És realmente graciosa,
Que até a palavras lindas que eu iria usar
Esconderam-se em meio às horrorosas,
Para não te elogiar.
 
Lágrimas escorreram no rosto da esposa homenageada, por todo o local, casais deram as mãos e trocaram olhares apaixonados. O silêncio durou alguns minutos até ser rompido por aplausos. A festa recomeçou. 

Lorde Aron chamou a esposa e iria para o quarto quando notou seu filho com o olhar perdido. Viu que ele observava em transe uma garota que dançava, sempre que ela girava os dois se encaravam e sorriam. A menina era magra e ágil, diferente das outras não trançava os cabelos, isso dava-lhe uma beleza selvagem. Lorde Aron foi à pilha de espólios pegou algo e sentou ao lado dele, a esposa deixou-os sabendo que era uma conversa de pai e filho.
 
— Joseph  chamou tirando o garoto de seu mundo de fantasias. Observou o rosto do filho assustado, notou que um esboço de bigode surgia, ele estava se tornando um homem. Isso de certa forma irritou Aron, pois perdera esses detalhes por causa das guerras, prometeu a si mesmo que com sua pequena Isabelle seria diferente.
 
— Sim, pai.
— O que é isso? — Entregou o objeto para o garoto que pegou e analisou rapidamente. Respondeu:
— Um espelho.
— Não, meu filho. Isso é um coração.
— Não entendo pai. Coração?
— Sim. Assim como um espelho o coração vive de reflexos. Dê amor e verá amor refletido. Dê-lhe ódio, tristeza, deslealdade e isso também receberá. Compreende?
— Sim. — Joseph pensou um pouco e inquiriu:
— Mas, por que tem vezes que damos amor e não o recebemos?

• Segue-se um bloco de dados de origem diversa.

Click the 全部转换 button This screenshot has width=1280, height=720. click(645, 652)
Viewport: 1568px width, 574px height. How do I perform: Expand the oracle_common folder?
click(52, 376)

Lorde Aron pegou o espelho da mão do filho e o jogou no chão partindo em vários pedaços.

— Junte o máximo de pedaços Joseph — ordenou. Como se montasse um que quebra-cabeças ele uniu os cacos no chão.
— Agora olhe para o espelho quebrado e diga o que vê?
— Meu reflexo.
— Está igual antes?
— Não.
Da mesma forma acontece com o coração. Quando ele é dilacerado, os pedaços são reunidos com o tempo, mas o reflexo nunca mais será o mesmo.
 Entendi, pai.
— Ótimo. Você é responsável pelos sentimentos que desperta. Qualquer tolo pode ter um bigode ridículo desses – os dois riram –, mas, só um homem de verdade compreende isso. Não brinque com o coração das mulheres, ser sincero com elas é ser verdadeiro com seus próprios sentimentos. — Joseph, assentiu pensativo. Agora levante-se e vá chamá-la para dançar antes que outro o faça.
 
E orgulhoso Aron observou Joseph beijando a mão da garota e logo em seguida abraçando-a. Enquanto ia para o leito de sua esposa deu um tapa no ombro do bardo e disse:
 
— É por isso que eu luto, meu amigo.